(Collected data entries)
====================
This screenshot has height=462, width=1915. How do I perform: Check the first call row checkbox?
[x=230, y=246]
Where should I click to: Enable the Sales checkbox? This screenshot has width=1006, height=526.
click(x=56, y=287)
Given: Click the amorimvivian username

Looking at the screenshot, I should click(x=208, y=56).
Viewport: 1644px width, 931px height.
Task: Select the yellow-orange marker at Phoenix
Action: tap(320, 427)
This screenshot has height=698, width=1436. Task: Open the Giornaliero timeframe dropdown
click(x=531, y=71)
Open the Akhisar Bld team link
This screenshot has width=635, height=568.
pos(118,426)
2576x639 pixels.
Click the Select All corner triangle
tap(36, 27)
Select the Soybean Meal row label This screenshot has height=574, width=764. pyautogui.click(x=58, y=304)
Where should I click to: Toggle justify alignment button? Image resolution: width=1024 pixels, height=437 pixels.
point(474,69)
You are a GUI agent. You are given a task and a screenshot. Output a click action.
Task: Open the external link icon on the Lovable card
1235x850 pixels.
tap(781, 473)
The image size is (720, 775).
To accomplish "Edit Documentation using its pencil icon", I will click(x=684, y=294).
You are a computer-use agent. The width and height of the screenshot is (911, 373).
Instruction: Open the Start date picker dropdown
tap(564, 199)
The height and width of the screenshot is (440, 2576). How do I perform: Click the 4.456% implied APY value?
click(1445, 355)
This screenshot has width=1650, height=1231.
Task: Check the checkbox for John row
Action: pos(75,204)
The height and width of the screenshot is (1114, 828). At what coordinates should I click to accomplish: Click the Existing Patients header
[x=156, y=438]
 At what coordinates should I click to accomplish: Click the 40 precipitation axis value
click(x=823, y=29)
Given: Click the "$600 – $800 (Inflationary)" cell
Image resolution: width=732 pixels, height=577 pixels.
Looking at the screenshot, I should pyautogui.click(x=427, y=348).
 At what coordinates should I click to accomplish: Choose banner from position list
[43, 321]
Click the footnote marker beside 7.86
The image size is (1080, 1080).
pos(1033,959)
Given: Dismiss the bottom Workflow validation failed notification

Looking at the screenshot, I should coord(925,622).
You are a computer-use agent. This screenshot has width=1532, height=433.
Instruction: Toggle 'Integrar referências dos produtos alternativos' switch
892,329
====================
## THE PROBLEM
From the data above, gather every line that includes the word "link".

## ANSWER BOX
Open the Akhisar Bld team link
Task: Open the external link icon on the Lovable card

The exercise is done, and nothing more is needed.